13 septiembre 2009

Gotas de domingo


Se hace extraño cuando vuelve a llover después de muchos días sin hacerlo. Como, si de repente, todo el mundo se viese sorprendido por algo que no esperaba, como si la tormenta, el olor a tierra mojada y los charcos que se secan inmediatamente, fuesen un aviso ajeno y fronterizo que nos obligase, mentalmente, a volver a casa.

Hace unas cuantas semanas, en mitad de una tarde cualquiera, el cielo se fue coloreando poco a poco de un gris oscuro, denso, de ese modo delicado que parece incluso pesar demasiado para sostenerse allá arriba. La playa se fue vaciando, lentamente, como si esos movimientos de las nubes escondiesen un mensaje en clave que todo el mundo parecía adivinar sin ninguna complicación. Y cuando las primeras gotas fueron mojando con suavidad pero contundencia los centímetros más allá de donde desaparece la orilla para convertirse en arena, toda la amplitud de aquella playa estaba vacía, silenciosa. Algún grupo rezagado corría con las toallas sobre las cabezas hacia las aceras del paseo, los dueños de los restaurantes se afanaban en recoger mesas y sillas, vasos usados y platos sucios, las madres y padres intentaban recoger con celeridad a los niños dentro de los coches, que se ponían rápidamente en marcha formando breves atascos para dirigirse a sus casas. Pero todo eso ocurría arriba, en el paseo, y más allá, mientras las gotas rudas y frías silenciaban la orilla, dejando, exclusivamente, como banda sonora, el rumor inconstante y sereno de las pequeñas olas que se desmadejaban al llegar a la orilla.

Después de aspirar con fuerza el aire refrescado por esas gotas, por la mezcla de salitre y lluvia sobre el mismo aire, y la visión algo desasosegante de esas pequeñas huídas y carreras, dejé la ropa sobre la arena y me metí en el agua, lentamente, notando todo el frío en cada centímetro de mi cuerpo, las articulaciones que van entumeciéndose si no las mueves lo suficiente, las manos y los pies en esa mezcla de temperatura que congela y hace arder la sangre a la vez.

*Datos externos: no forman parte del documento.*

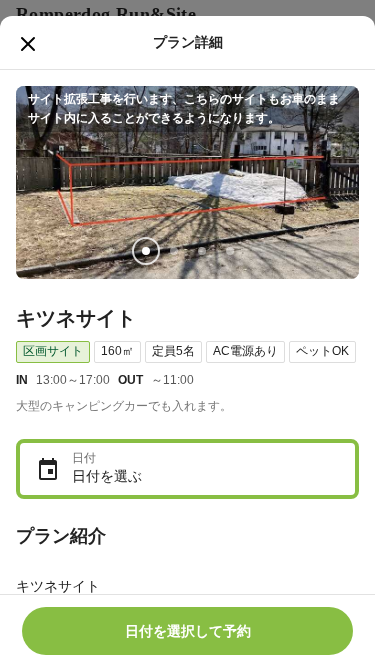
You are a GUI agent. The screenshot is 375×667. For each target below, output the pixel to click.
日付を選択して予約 (188, 631)
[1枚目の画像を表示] (146, 251)
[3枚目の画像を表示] (202, 251)
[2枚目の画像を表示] (174, 251)
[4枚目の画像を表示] (230, 251)
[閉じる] (28, 44)
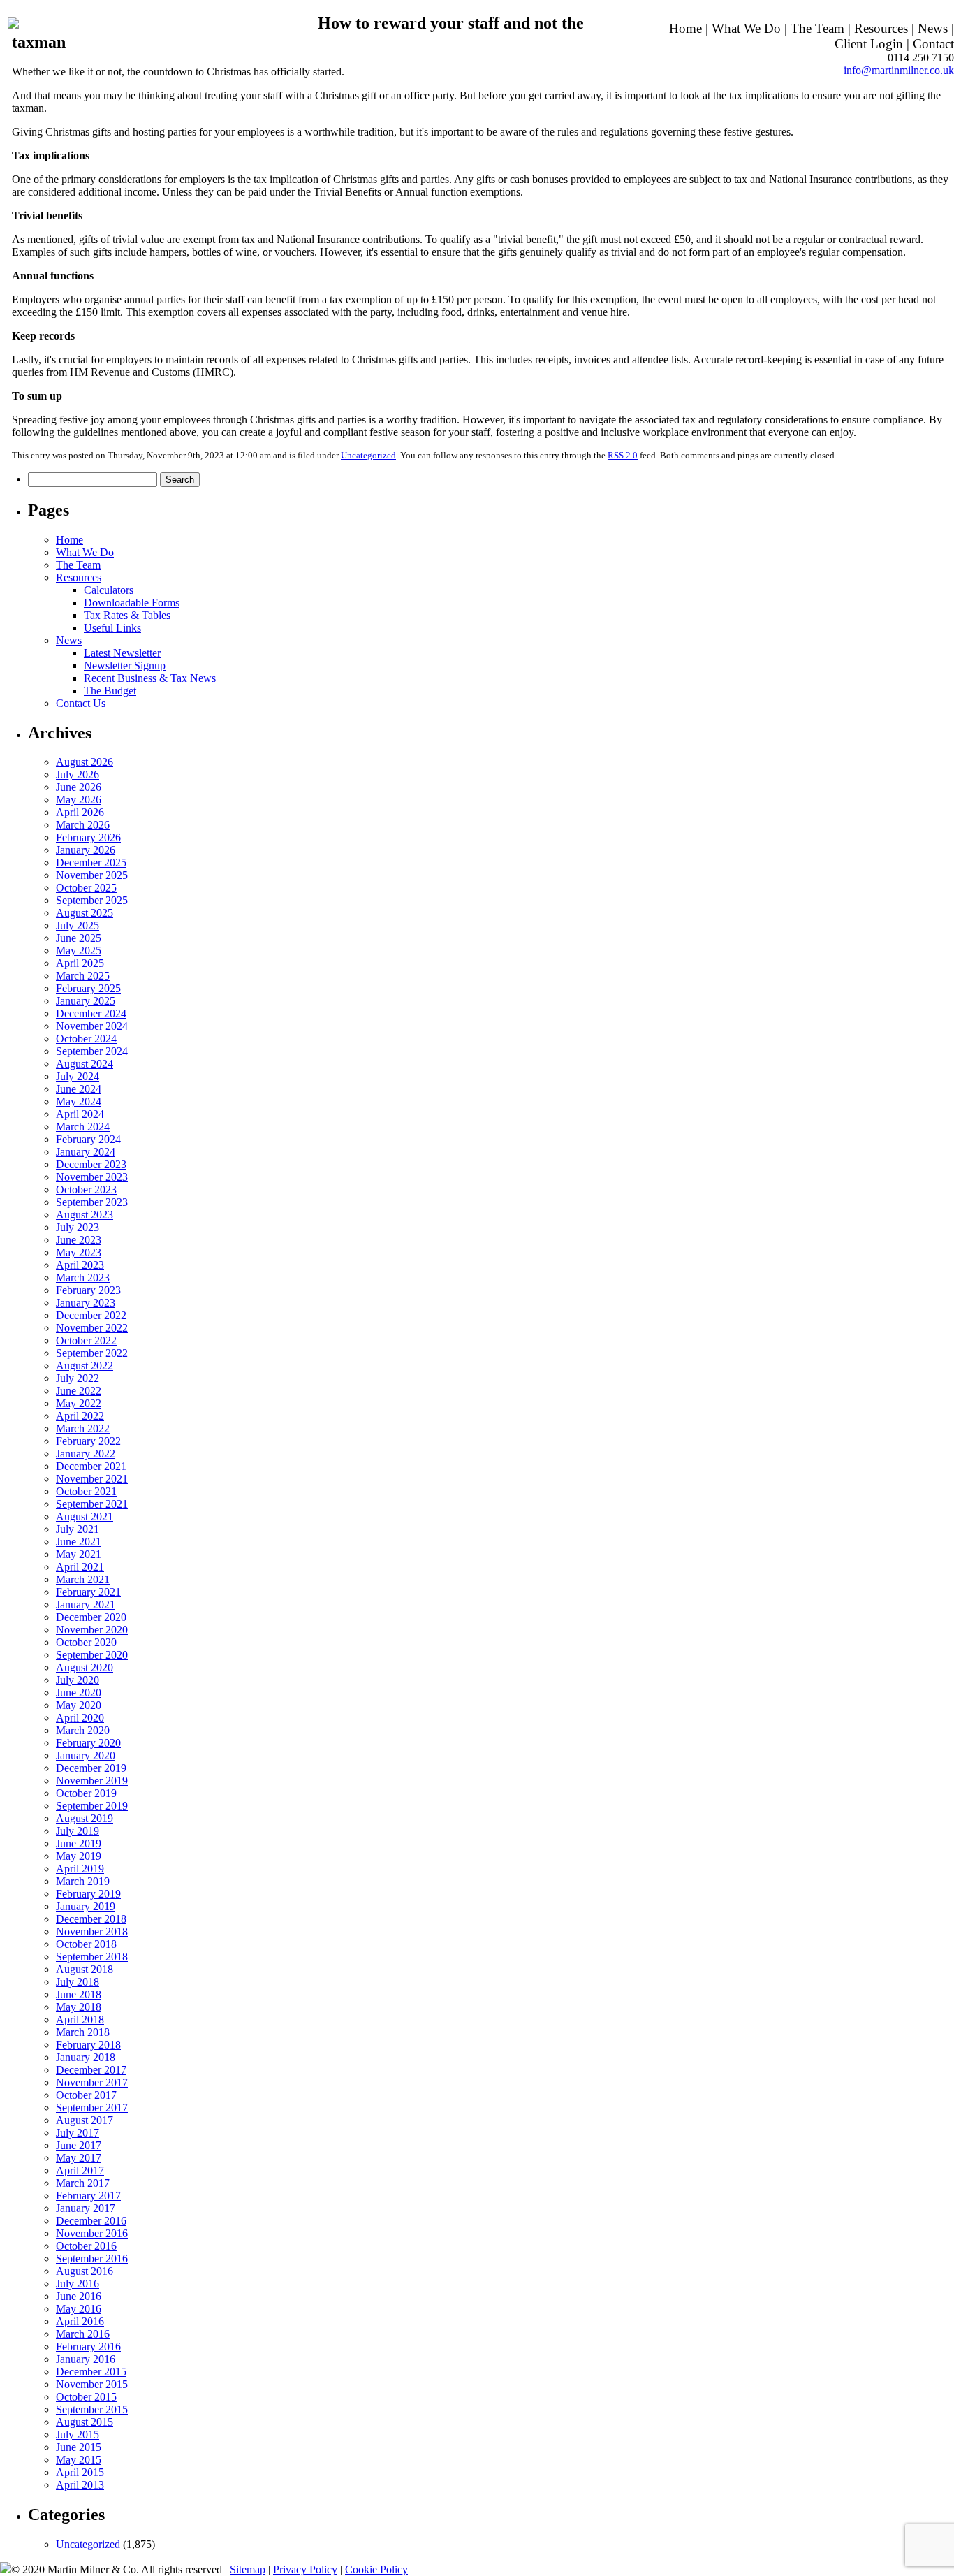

Y mientras flotaba a unos metros de la orilla, las gotas comenzaron a caer con más fuerza y los pocos rezagados minutos antes desaparecieron completamente de la visión desde aquella posición. No sé cuánto tiempo estuve dentro del agua, supongo que hasta que mi piel no pudo más y me gritó que saliese. Tomé la ropa de la orilla, que gracias a la densidad y fluidez de la lluvia se había empapado completamente, me la puse sin notar ningún cambio de temperatura, y caminé despacio hacia casa. Miraba, atento, a mi alrededor, pero no se veía a nadie. Las mismas aceras y calles bulliciosas de esos días, de repente, en menos de media hora, se habían vaciado completamente, y parecían guardar un ajeno y antiguo silencio.

Hace unas horas, el cielo ha descargado una lluvia pausada y engordada, aunque durante muy poco rato, al otro lado de la ventana. Hay un silencio antiguo, ajeno, y a la vez sereno y mudo, que rodea las mismas calles y parques donde revolotean niños, padres y madres, parejas y grupos, todos estos días a cualquier hora en que el sol no pegue de plano.

Escuchar ese silencio que sigue a este tipo de lluvia, es la mejor manera de escucharse a uno mismo por dentro. Sólo se escucha la verdad, desnuda y acerada, única. La verdad que cada uno arrastra entre sus dedos.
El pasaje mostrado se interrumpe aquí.